Naquela idade a casa era mais uma pensão – completa – que um lar. Dormida com pequeno almoço, almoço e jantar, não falando da roupa lavada. O resto do tempo era passado no café com os amigos. Este sim, era o lar da rapaziada. Ali se falava de tudo e de nada, ali se planeava o que fazer, ou não fazer, e aonde ir ou não ir.
Foi ali que decidimos fazer campismo.
- Já sei como se faz o estrugido (refogado) para o arroz – era esse o segredo do saboroso arroz da minha mãe. Podia comer-se arroz com arroz.
Na data marcada arrancamos. Uma carrinha carregada de mantimentos e preocupações maternais. Avulso iam também conselhos e recomendações sem fim.
Se houvesse pizas e micro-ondas nessa altura, tudo seria bem diferente. Assim, descobrimos que havia mais enlatados que os que imaginávamos. Em variedade e quantidade. Sim, que “eles não sabem fazer nada e não podem morrer à fome” – pensavam eles.
Escolheu-se o local, montou-se a tenda e a tarde passou-se entre o reconhecimento do terreno e a logística. O entardecer trazia o desafio de mostrar os segredos aprendidos.
- Que comemos hoje?
- Eu faço o arroz!
E aqui começou o fim do que poderia ser uma promissora carreira de cozinheiro. Descascou-se a cebola e os dentes de alho, regou-se a preceito com azeite e… fogo à peça.
Pouco depois as nossas almas elevavam-se. O aroma soberbo que saía da panela agitava os corpos já cansados que ansiavam pelo prazer reconfortante desse arroz.
- Quanto comes?
- Um prato.
- E tu?
- Também.
- Com um cheirinho destes, o meu tem de ser bem cheio.
E para dentro da panela entraram cinco pratos de arroz bem medidos.
Nestas coisas da comida há que saber esperar. Quem descobriu a impaciência culinária, abriu, com sucesso, o primeiro “pronto a comer”.
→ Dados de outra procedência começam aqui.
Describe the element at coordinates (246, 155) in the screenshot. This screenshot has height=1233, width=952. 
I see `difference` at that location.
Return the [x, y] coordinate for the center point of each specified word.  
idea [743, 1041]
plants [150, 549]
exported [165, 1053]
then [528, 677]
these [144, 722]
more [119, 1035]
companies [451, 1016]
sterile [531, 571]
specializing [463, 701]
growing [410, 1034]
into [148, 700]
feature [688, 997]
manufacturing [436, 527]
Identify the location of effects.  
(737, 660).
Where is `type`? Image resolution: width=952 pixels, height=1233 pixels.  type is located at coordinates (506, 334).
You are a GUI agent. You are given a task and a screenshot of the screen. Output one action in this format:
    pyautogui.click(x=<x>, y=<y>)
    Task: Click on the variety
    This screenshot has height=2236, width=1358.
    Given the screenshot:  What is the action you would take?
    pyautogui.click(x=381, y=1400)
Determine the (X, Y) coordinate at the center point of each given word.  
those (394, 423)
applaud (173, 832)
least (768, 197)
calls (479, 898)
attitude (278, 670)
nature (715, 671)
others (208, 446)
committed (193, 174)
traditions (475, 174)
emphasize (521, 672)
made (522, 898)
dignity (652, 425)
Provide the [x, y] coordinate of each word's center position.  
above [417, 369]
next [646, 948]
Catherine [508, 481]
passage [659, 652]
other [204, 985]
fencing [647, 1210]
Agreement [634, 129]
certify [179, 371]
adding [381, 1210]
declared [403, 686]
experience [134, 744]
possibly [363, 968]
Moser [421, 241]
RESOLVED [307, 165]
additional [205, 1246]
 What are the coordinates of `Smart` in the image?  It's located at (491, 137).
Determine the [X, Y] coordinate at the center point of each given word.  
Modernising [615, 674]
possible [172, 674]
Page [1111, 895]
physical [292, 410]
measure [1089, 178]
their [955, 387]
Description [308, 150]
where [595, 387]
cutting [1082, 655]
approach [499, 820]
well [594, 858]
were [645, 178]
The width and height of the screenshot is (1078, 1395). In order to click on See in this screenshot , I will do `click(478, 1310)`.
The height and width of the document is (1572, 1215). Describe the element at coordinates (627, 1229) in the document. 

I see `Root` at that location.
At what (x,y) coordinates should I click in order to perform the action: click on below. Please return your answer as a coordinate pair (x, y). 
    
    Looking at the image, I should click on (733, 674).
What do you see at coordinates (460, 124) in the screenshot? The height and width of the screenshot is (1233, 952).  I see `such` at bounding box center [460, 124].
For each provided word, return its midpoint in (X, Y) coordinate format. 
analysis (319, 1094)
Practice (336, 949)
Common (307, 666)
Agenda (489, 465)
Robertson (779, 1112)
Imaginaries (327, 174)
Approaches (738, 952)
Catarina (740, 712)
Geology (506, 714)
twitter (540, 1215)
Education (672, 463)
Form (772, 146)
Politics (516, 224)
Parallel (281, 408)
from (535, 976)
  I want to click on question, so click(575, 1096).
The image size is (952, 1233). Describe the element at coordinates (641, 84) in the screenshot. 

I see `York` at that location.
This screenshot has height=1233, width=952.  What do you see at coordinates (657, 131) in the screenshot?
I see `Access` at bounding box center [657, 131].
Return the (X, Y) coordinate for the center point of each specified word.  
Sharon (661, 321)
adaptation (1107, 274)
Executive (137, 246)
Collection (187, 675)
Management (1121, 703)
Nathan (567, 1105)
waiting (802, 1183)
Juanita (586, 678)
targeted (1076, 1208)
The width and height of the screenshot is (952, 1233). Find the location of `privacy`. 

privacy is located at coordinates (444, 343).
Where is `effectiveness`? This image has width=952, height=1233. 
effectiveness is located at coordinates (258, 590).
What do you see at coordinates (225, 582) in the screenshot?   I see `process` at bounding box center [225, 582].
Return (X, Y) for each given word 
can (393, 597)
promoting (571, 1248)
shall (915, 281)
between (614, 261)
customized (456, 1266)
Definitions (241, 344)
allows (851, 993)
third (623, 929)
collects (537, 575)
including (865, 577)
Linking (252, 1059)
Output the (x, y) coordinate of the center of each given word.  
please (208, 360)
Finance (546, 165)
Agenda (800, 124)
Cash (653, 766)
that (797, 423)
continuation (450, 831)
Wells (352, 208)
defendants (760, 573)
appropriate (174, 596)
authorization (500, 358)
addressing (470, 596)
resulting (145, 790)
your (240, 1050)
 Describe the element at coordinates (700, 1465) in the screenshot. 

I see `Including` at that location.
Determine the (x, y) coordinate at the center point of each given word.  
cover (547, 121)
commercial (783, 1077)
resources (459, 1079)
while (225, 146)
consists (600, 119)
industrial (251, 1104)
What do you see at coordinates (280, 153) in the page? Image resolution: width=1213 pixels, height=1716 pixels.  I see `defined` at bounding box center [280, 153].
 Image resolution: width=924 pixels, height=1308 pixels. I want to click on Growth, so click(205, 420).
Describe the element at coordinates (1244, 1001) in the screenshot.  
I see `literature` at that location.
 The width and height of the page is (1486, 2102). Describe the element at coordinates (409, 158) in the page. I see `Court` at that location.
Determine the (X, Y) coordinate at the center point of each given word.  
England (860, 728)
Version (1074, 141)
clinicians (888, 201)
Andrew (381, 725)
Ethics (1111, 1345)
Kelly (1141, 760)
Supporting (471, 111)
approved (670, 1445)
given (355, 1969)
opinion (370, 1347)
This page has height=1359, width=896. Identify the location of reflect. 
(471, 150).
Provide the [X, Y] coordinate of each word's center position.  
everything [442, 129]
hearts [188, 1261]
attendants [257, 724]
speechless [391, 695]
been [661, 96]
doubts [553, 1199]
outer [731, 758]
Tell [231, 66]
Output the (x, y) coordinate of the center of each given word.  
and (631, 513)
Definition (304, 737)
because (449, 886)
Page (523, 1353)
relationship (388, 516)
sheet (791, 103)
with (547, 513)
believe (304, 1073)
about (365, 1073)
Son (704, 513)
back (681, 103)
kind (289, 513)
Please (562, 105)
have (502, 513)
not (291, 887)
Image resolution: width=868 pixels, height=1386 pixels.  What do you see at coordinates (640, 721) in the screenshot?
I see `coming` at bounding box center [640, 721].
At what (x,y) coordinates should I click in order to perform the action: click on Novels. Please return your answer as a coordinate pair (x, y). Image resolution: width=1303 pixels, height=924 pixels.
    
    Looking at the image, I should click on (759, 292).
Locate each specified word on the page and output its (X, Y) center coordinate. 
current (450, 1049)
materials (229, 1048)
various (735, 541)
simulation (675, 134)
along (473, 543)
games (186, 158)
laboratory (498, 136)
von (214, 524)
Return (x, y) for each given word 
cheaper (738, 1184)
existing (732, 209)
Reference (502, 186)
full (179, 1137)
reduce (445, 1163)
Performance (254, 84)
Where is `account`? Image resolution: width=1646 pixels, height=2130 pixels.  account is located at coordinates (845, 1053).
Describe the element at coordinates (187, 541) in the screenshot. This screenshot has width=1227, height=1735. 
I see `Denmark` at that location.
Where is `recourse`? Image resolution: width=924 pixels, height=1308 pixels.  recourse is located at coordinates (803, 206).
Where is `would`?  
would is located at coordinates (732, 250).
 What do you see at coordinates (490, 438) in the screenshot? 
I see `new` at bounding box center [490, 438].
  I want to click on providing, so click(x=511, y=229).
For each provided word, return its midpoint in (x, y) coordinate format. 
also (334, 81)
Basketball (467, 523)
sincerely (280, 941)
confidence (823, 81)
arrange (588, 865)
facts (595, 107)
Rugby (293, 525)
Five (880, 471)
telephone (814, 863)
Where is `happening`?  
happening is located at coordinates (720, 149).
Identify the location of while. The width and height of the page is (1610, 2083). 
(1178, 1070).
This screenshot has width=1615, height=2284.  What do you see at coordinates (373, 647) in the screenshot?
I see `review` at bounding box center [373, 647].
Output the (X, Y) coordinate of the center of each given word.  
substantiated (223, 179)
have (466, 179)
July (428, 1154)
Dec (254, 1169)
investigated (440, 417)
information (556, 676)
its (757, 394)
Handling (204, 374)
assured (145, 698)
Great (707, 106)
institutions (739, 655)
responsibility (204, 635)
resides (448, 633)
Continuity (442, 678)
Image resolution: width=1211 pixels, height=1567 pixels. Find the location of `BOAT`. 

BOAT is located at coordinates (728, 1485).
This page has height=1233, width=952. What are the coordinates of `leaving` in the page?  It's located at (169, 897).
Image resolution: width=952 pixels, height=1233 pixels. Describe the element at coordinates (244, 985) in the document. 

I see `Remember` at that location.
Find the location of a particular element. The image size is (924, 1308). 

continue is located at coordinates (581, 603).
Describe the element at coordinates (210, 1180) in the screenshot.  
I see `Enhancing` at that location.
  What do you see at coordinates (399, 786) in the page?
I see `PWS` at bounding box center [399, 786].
Sentamo-nos a adorar a panela, à espera que o milagre acontecesse. A água e o arroz tinham levado o aroma do refogado. Mas devia ser mesmo assim…
Não tardou que uma admiração geral se transformasse em séria preocupação. O arroz começava a subir, subir, ameaçando sair pela panela fora.
De um salto, pôs-se a tampa na panela. De pouco adiantou. Ela começou a subir também.
Como para grandes males só há grandes remédios, a tampa levou em cima com um daqueles paralelos de granito das estradas. Acalmou, por fim.
Que raio, a minha mãe nunca precisou de pôr nenhum peso sobre a tampa… Nem alinhavados estavam estes pensamentos, quando todos recuaram, estupefactos.
A panela tinha-se transformado numa marmita de Papin descontrolada, numa máquina a vapor que cuspia arroz por todo o lado com um ruído de sopro bem zangado.
Uma vergonha! Por momentos pensamos que aquilo podia explodir e alguém apagou o lume por instinto.
O desânimo instalou-se. Não havia plano B, mas os nossos pais deviam ter-nos encomendado a todos os santos à partida.
Não muito longe de onde nos encontrávamos, um casal de certa idade tinha presenciado tudo. Outra vergonha em cima da primeira. Apercebemo-nos disso quando um vulto feminino se aproximou. Se houvesse por ali um buraco… Mas não havia.
- Não se preocupem que isso acontece. Venham jantar connosco! – disse ela com sorriso maternal.
Será que tinha medido bem as palavras? Dar de comer a cinco mânfios daquela natureza rebentava com qualquer despensa.
Entreolhámo-nos um tanto incrédulos, mas instintivamente tínhamos acabado de estabelecer um pacto de ponderação que admirou os nossos anfitriões. Hoje inclino-me a pensar que “quando a comida é pouca, sobra sempre”.
Pouco importa. O que interessa é que dali para a frente os dias foram diferentes. Nessa noite quebramos um tabu e falamos de culinária.